Publié 20 mars 2009 Mis à jour 20 mars 2009

Le Sri Lanka est déchiré depuis plusieurs décennies par un conflit opposant l’armée sri lankaise aux Tigres tamouls. Des membres d’un syndicat de l’éducation tamoul livrent des comptes-rendus personnels des conditions de vie et de travail dans les zones les plus dangereuses du pays. Afin de protéger l’identité des enseignants qui ont eu le courage de témoigner en dépit des risques encourus, leurs noms ont été modifiés.

Check-points et stress sur le chemin du travail

Maaran est enseignant dans la zone contrôlée par les Tigres tamouls.

« Mon école est située à 40 km d’Omantal, la localité où se trouve un grand poste de contrôle entre la zone tenue par le gouvernement et celle contrôlée par le LTTE. J’habite la région de Vavunya, à 8 km au sud d’Omantal, dans la zone placée sous l’autorité du gouvernement.

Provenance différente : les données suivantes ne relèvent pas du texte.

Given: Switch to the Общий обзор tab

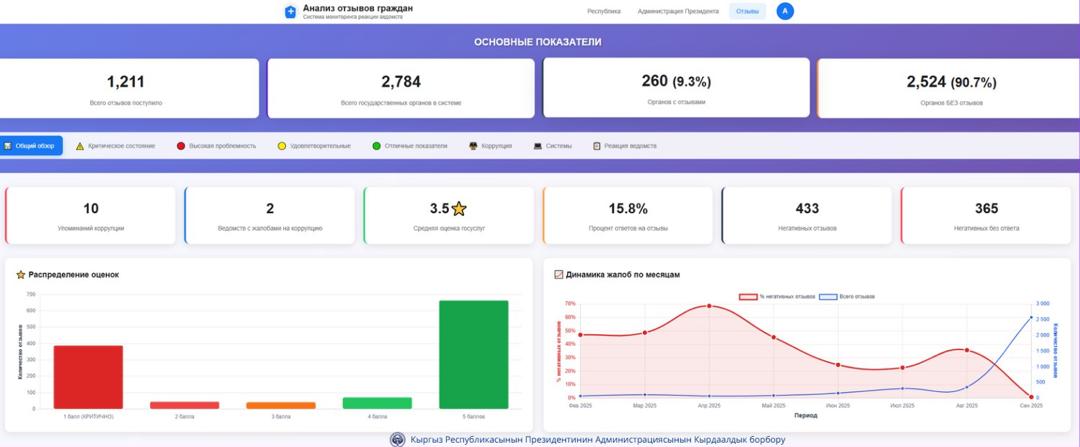Looking at the screenshot, I should (x=32, y=146).

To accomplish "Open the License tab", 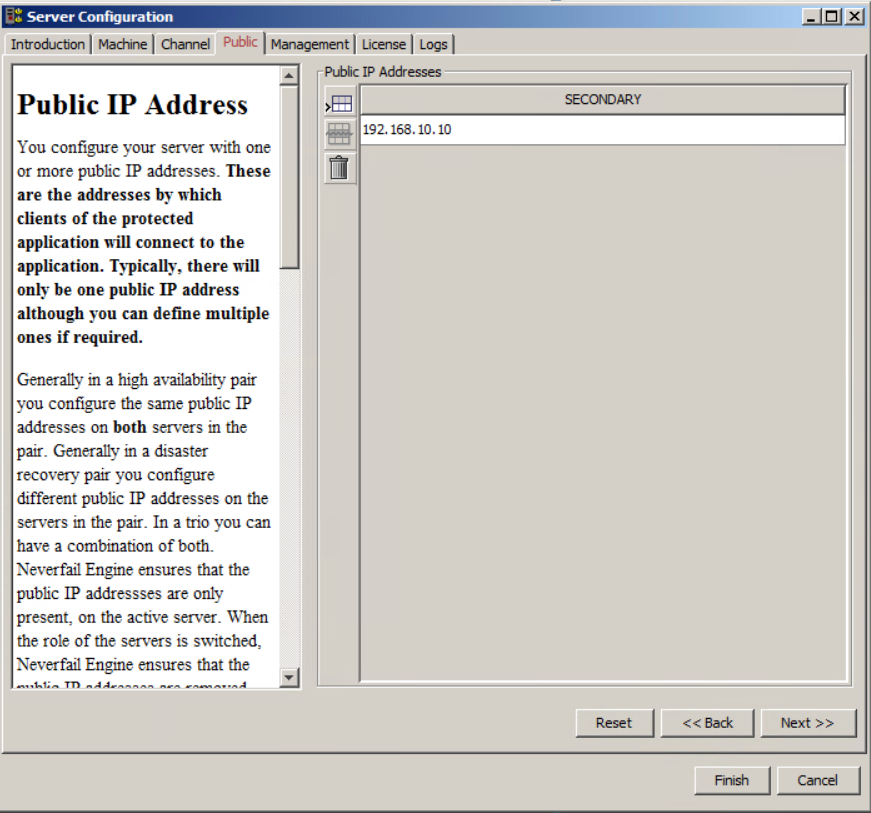I will point(384,44).
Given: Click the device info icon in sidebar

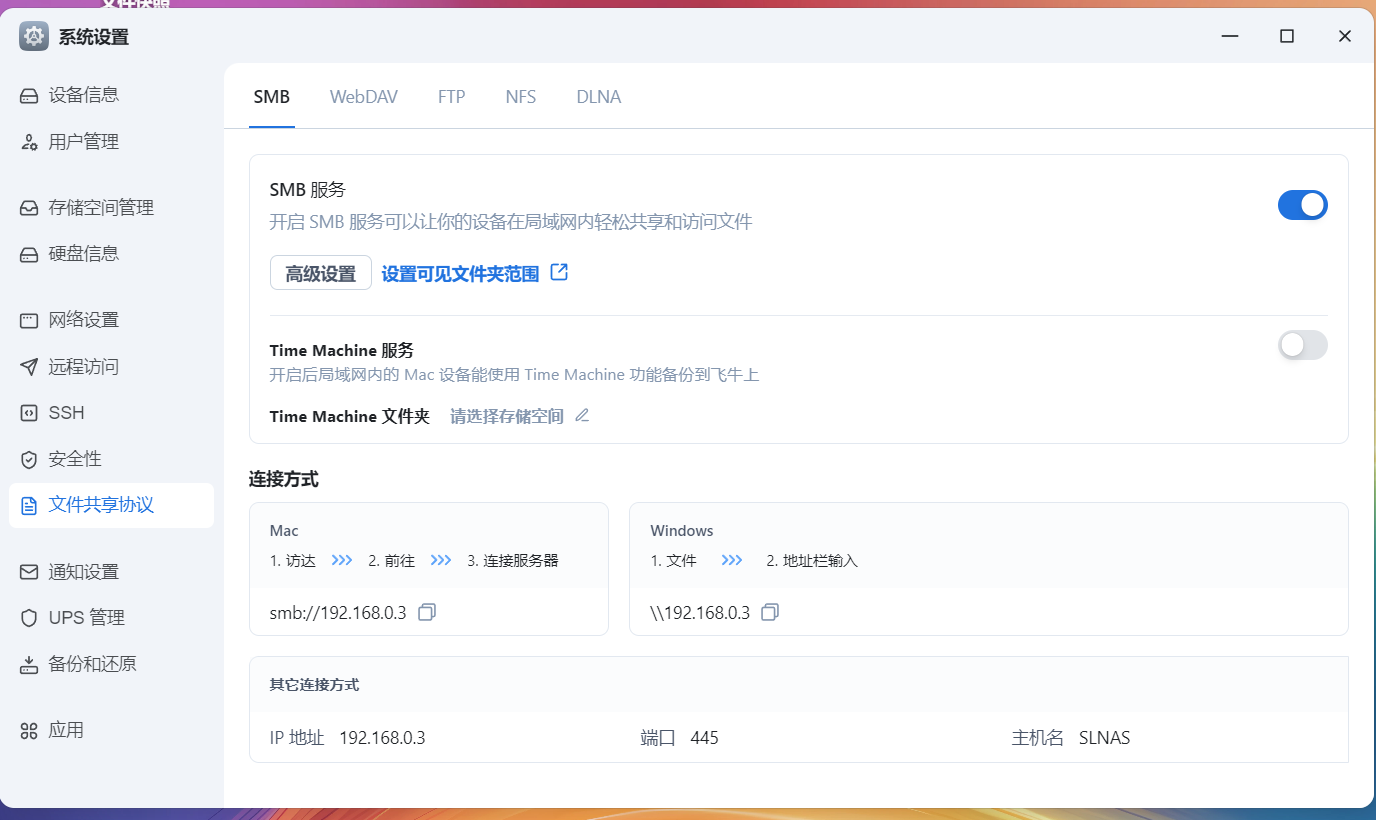Looking at the screenshot, I should coord(29,96).
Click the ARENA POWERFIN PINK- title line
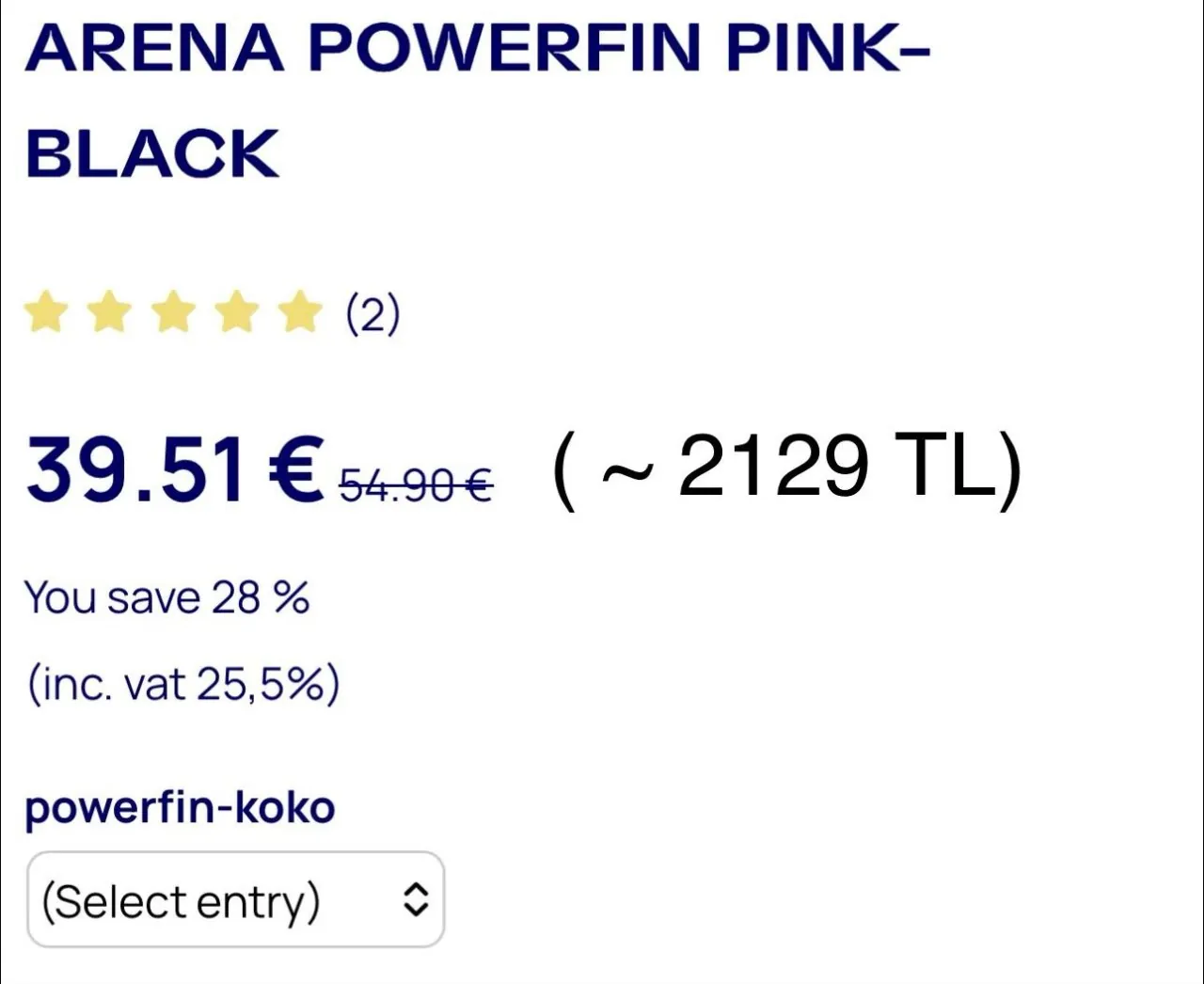This screenshot has width=1204, height=984. 478,47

J’effectue le trajet vers mon lieu de travail à moto et ce déplacement me prend entre une et trois heures, selon le nombre de check-points que je devrai traverser et selon l’intensité des contrôles et des fouilles de l’armée sri lankaise au poste de contrôle. A chaque fois, les pièces principales de ma moto sont démontées puis remontées pour vérifier que je n’amène pas en zone contrôlée par les Tigres de libération de l'Eelam Tamoul (LTTE) l’un des objets ou matériaux que le gouvernement sri lankais interdit d’y transporter. Les soldats vérifient aussi que je n’emporte pas plus que les cinq litres d’essence nécessaires à mon trajet vers l’école. » Il s’agit d’une mesure de l’armée sri lankaise qui vise à éviter que du carburant soit revendu aux Tigres tamouls.

Pour limiter les risques, Maaran loge près de son école en semaine et ne rentre à Vavunya que les week-ends.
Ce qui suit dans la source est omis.